Procédure devant la cour :
Par une requête et un mémoire, enregistrés les 21 juin 2016 et 21 mars 2017, la SCM Domaine Saint-Louis, représentée par MeA..., demande à la cour :
1°) d'annuler ce jugement du tribunal administratif d'Orléans du 24 mai 2016 ;
2°) de prononcer la décharge, en droits et pénalités, des rappels de taxe sur la valeur ajoutée auxquels elle a été assujettie au titre de la période du 1er janvier 2010 au 31 décembre 2012 ;
3°) de mettre à la charge de l'Etat une somme de 1 213 euros au titre de l'article
L. 761-1 du code de justice administrative.
Elle soutient que :
- la proposition de rectification est insuffisamment motivée au regard de l'article L. 76 du livre des procédures fiscales ;
- l'administration ne lui a pas communiqué les éléments en sa possession, en méconnaissance de l'article L. 76 B du livre des procédures fiscales ; elle se prévaut du point 6 de l'instruction administrative 13 L-6-06 du 21 septembre 2006, du point 250 du BOI-CF-PGR-30-10 du 12 septembre 2012 et de la réponse ministérielle au sénateur Marini n° 37556 publiée au Journal Officiel du Sénat le 13 juin 2002 p 1405 ;
- l'avis de mise en recouvrement du 22 novembre 2013 méconnaît les dispositions de l'article R. 256-1 du livre des procédures fiscales ;
- elle peut bénéficier de l'exonération prévue à l'article 261 B du code général des impôts en ce qui concerne les remboursements de frais effectués par ses associés ; elle se prévaut de l'instruction administrative du 15 février 1979, du point 5 de la documentation de base 3 A-315 du 20 octobre 1999 et du point 50 du BOI-TVA-CHAMP-30-10-40 du 1er octobre 2012.

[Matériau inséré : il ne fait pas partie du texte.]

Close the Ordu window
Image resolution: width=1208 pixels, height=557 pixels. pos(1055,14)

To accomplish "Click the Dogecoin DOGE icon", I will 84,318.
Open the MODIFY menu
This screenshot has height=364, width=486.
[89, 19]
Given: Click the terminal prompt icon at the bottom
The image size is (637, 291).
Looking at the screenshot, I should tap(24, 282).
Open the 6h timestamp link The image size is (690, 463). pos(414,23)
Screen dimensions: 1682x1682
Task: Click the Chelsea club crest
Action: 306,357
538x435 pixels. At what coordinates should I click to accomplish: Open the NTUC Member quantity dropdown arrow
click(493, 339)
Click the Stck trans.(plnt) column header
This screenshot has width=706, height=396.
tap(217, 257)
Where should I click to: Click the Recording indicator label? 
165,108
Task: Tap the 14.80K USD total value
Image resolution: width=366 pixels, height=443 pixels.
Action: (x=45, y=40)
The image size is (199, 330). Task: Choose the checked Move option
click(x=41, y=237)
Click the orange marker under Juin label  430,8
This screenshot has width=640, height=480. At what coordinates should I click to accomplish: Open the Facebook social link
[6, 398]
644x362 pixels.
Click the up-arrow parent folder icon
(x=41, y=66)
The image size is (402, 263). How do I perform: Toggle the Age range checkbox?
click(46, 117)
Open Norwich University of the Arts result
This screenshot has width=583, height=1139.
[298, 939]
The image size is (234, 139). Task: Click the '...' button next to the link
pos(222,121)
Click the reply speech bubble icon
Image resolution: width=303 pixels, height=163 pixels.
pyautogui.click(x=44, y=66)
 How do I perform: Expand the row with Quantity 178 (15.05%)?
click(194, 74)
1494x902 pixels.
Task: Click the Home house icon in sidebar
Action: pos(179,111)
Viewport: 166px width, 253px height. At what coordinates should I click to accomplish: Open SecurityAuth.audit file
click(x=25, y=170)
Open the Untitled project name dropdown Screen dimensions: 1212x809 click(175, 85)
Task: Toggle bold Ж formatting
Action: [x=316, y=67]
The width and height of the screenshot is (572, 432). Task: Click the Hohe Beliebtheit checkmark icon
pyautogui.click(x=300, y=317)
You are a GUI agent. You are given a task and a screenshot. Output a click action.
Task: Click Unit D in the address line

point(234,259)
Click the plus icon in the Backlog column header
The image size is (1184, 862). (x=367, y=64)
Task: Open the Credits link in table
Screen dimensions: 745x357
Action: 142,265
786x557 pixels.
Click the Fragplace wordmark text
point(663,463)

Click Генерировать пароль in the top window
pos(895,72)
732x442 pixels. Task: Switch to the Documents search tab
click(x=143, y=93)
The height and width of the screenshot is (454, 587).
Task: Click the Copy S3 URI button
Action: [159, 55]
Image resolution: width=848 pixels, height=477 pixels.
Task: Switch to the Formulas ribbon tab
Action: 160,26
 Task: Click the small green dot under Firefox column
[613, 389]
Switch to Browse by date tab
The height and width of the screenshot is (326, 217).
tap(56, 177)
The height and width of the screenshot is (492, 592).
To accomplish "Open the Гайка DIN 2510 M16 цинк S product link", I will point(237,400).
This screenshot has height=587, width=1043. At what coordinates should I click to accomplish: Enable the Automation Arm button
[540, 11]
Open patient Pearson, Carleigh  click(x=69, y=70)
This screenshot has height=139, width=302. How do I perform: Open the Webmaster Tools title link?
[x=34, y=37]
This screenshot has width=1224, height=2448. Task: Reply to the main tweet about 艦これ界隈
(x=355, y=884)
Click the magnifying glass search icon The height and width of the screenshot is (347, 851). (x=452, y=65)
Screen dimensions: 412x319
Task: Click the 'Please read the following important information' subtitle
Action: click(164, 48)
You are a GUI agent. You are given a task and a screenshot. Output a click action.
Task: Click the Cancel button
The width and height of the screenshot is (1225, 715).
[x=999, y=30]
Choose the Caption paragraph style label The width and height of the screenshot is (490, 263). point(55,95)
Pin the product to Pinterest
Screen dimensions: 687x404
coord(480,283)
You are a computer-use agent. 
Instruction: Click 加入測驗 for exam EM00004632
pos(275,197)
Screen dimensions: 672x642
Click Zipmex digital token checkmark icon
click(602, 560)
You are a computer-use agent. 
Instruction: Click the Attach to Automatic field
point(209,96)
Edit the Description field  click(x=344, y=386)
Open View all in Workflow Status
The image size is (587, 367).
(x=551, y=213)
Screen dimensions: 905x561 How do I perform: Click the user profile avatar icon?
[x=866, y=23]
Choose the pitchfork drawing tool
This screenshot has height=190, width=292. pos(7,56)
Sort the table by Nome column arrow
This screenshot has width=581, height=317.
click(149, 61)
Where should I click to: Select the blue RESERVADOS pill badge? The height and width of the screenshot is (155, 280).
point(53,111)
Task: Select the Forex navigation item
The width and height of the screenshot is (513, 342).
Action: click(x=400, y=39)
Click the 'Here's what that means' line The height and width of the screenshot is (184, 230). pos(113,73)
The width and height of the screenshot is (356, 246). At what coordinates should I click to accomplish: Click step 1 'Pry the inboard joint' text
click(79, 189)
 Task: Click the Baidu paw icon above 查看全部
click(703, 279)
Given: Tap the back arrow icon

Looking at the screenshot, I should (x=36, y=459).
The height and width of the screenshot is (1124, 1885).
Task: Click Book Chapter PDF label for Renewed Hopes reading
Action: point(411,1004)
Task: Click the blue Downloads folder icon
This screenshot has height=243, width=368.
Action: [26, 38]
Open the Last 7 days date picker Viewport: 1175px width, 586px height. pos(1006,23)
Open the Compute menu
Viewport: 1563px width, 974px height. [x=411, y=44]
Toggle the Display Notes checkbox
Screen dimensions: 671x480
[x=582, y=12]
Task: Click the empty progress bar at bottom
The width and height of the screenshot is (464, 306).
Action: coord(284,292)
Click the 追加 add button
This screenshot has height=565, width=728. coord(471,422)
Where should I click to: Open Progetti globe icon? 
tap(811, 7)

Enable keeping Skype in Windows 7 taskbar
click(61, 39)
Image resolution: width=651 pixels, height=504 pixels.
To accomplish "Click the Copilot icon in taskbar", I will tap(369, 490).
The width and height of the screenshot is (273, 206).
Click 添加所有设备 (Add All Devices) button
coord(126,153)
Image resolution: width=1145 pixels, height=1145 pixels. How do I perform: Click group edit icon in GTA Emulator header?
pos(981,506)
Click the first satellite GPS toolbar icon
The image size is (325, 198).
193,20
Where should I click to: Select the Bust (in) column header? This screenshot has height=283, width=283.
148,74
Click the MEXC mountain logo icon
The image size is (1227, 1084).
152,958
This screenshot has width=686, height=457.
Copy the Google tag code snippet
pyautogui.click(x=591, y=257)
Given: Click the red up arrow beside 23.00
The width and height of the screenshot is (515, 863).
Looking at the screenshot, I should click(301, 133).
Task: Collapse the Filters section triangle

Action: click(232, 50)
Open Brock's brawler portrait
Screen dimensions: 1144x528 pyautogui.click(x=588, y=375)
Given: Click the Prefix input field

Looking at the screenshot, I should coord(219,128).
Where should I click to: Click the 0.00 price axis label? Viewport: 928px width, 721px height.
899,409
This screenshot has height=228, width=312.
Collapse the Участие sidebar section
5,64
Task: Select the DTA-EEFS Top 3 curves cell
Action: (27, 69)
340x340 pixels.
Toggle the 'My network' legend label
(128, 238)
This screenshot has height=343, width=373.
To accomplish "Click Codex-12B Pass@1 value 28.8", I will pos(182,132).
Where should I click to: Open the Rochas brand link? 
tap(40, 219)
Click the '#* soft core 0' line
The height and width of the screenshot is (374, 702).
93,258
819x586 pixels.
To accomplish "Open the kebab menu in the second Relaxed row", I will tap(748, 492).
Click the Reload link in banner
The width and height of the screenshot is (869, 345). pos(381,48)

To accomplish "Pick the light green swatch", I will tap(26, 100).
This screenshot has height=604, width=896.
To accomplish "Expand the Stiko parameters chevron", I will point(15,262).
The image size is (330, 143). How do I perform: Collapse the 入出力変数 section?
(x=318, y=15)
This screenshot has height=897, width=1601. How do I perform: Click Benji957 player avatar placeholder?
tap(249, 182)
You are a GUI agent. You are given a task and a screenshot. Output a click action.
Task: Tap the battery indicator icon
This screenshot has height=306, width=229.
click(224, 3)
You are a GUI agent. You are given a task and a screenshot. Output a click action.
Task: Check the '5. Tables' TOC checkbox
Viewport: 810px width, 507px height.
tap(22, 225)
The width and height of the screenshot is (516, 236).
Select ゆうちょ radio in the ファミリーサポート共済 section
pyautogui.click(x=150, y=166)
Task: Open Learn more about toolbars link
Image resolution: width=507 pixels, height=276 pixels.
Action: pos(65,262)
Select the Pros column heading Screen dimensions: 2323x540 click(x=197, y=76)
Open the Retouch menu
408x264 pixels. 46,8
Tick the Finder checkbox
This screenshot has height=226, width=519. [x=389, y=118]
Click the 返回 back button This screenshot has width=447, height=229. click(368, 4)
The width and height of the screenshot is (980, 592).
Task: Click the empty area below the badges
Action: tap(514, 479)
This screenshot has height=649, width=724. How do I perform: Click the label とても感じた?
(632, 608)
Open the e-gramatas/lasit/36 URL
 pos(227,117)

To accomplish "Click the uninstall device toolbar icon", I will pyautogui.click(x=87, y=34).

Par un mémoire en défense, enregistré le 24 janvier 2017, le ministre de l'économie et des finances conclut au rejet de la requête.
Il fait valoir que les moyens soulevés par la SCM Domaine Saint-Louis ne sont pas fondés.
La clôture de l'instruction a été fixée au 11 juillet 2017 par une ordonnance du 12 juin 2017.
Le ministre de l'action et des comptes publics a produit un mémoire, enregistré le 21 août 2017, qui n'a pas été communiqué.
Vu les autres pièces du dossier.
Vu :
- le code général des impôts et le livre des procédures fiscales ;
- le code de justice administrative.
Les parties ont été régulièrement averties du jour de l'audience.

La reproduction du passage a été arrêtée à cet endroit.